THE EXERCISE –
Please format the lines from the one containing "Datenschutz (734, 18)" through the last line of the records, both included, as a JSON list of strings with one string per line, leaving out blank lines.

MATERIAL SHOWN –
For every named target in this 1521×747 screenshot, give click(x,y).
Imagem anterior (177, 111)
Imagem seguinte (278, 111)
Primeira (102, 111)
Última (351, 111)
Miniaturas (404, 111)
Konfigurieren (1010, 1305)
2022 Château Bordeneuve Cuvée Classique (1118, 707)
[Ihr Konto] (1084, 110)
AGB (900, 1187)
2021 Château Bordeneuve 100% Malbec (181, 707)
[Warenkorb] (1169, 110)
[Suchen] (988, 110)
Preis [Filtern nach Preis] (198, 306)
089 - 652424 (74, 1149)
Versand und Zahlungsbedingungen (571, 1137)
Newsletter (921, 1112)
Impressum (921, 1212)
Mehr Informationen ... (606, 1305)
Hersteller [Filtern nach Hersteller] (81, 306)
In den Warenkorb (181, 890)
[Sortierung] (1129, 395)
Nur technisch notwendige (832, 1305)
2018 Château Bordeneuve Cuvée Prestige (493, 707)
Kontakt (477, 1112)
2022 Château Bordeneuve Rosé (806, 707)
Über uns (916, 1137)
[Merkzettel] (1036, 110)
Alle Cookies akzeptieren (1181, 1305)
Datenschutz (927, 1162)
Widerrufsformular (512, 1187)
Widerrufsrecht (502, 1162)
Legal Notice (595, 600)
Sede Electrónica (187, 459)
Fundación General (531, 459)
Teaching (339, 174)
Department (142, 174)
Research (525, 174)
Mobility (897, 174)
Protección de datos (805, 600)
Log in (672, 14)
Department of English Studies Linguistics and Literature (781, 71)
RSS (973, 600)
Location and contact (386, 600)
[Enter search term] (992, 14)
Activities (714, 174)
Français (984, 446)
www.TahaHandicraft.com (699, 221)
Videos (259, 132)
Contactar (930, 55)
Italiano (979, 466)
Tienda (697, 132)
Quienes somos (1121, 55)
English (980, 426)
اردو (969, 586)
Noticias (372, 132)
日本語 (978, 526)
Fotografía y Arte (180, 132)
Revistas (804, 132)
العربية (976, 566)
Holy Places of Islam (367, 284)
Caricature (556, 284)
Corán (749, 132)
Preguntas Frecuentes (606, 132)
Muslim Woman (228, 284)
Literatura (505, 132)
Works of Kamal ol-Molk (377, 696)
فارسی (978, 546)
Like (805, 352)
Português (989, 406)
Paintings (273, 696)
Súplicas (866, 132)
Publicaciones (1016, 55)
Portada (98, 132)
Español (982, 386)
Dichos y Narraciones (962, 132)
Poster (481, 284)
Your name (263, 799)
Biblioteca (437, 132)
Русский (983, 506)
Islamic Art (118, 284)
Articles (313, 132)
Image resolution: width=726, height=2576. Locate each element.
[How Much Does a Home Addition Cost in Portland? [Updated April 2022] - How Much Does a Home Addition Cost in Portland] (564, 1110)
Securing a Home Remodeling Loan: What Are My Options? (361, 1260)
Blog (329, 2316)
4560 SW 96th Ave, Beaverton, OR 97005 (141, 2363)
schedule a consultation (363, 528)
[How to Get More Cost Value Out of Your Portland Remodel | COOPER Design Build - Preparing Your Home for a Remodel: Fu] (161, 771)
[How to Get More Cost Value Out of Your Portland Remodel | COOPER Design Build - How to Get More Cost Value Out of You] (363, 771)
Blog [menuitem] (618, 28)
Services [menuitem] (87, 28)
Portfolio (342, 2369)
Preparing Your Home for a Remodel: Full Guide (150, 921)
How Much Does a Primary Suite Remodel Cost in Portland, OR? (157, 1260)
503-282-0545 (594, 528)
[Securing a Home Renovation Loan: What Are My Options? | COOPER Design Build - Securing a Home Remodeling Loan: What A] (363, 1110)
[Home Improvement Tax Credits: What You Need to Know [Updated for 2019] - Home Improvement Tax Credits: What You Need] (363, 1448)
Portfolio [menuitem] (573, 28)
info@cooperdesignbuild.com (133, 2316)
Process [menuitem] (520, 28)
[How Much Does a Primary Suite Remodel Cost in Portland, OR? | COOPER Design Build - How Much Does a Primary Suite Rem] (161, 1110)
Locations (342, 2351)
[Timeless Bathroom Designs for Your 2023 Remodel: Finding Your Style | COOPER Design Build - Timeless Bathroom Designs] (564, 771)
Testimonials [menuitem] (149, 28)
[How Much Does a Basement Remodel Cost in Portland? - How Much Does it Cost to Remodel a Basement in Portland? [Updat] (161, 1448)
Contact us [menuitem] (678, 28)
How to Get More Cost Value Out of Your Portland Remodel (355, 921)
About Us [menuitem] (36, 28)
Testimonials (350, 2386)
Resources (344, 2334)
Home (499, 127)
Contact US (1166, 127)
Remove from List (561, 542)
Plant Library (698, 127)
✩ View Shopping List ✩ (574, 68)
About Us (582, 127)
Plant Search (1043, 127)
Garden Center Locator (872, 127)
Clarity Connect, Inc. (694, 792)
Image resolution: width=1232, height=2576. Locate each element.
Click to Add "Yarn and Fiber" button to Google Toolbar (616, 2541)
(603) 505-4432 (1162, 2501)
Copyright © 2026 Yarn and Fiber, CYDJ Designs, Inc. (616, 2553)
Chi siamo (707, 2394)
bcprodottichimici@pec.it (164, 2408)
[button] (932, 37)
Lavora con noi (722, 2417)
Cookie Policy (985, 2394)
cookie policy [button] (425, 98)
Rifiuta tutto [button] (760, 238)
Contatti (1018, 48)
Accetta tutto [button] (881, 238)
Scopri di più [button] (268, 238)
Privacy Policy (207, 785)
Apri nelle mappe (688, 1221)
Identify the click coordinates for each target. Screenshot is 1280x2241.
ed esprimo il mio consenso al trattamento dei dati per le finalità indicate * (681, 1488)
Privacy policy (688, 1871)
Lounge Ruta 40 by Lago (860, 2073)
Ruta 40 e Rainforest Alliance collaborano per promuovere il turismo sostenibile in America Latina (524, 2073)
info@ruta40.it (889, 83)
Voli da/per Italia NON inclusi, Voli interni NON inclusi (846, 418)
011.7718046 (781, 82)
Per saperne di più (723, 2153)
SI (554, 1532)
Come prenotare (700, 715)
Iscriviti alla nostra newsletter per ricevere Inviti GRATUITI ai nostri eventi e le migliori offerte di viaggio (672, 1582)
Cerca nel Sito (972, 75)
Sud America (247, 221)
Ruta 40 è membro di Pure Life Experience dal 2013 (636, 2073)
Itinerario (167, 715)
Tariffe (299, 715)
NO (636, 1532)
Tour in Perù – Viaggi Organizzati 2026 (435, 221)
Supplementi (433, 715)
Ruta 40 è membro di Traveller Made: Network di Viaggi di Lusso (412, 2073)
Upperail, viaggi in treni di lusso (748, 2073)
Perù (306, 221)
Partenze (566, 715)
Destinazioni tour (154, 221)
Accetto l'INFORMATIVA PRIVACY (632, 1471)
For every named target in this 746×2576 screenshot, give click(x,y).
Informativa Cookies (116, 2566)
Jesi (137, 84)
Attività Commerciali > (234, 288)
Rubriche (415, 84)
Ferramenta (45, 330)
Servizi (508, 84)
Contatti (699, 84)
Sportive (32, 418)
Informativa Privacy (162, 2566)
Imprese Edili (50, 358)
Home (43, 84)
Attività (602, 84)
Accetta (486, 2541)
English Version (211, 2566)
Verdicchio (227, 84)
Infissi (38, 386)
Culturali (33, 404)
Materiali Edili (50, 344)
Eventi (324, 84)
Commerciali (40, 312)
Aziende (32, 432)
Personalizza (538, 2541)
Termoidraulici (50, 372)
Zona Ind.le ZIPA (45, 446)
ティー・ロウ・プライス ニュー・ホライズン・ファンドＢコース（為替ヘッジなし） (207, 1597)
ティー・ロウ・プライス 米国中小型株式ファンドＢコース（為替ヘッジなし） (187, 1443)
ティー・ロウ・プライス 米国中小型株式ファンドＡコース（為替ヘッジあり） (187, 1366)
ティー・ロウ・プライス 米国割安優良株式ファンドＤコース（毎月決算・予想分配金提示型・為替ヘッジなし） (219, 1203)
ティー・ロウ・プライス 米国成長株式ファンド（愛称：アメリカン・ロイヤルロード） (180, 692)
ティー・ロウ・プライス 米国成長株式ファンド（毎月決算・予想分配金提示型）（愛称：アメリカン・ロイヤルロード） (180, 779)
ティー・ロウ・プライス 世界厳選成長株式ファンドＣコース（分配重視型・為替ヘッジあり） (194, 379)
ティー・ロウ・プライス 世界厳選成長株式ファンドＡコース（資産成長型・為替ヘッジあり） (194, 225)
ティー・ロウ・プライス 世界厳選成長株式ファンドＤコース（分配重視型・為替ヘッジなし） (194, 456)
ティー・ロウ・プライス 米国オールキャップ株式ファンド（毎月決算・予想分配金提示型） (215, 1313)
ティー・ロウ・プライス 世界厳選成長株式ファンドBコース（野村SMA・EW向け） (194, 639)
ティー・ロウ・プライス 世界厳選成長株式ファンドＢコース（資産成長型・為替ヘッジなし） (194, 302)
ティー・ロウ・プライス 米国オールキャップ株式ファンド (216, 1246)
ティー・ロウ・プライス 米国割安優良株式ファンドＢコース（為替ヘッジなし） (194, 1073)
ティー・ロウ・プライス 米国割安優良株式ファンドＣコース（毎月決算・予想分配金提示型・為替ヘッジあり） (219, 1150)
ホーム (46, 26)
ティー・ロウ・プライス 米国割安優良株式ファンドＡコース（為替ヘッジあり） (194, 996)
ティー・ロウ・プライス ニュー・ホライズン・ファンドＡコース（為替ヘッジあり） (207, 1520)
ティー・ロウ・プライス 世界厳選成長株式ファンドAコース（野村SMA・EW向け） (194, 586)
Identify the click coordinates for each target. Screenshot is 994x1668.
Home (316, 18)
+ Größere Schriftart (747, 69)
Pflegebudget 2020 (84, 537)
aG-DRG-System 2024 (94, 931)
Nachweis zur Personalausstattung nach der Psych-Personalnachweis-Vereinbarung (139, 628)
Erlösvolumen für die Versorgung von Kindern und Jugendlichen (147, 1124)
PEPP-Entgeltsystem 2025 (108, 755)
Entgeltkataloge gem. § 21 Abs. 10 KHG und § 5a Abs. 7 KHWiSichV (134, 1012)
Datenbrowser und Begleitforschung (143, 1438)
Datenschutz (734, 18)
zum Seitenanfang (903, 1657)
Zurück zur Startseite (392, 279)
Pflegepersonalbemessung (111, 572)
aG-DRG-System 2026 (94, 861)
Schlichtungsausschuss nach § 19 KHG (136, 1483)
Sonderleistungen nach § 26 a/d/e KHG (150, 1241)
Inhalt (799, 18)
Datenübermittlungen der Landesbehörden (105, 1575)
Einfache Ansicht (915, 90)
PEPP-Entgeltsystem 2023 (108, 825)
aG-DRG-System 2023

TASK OUTPUT –
[
  "Datenschutz (734, 18)",
  "zum Seitenanfang (903, 1657)",
  "Zurück zur Startseite (392, 279)",
  "Pflegepersonalbemessung (111, 572)",
  "aG-DRG-System 2026 (94, 861)",
  "Schlichtungsausschuss nach § 19 KHG (136, 1483)",
  "Sonderleistungen nach § 26 a/d/e KHG (150, 1241)",
  "Inhalt (799, 18)",
  "Datenübermittlungen der Landesbehörden (105, 1575)",
  "Einfache Ansicht (915, 90)",
  "PEPP-Entgeltsystem 2023 (108, 825)",
  "aG-DRG-System 2023"
]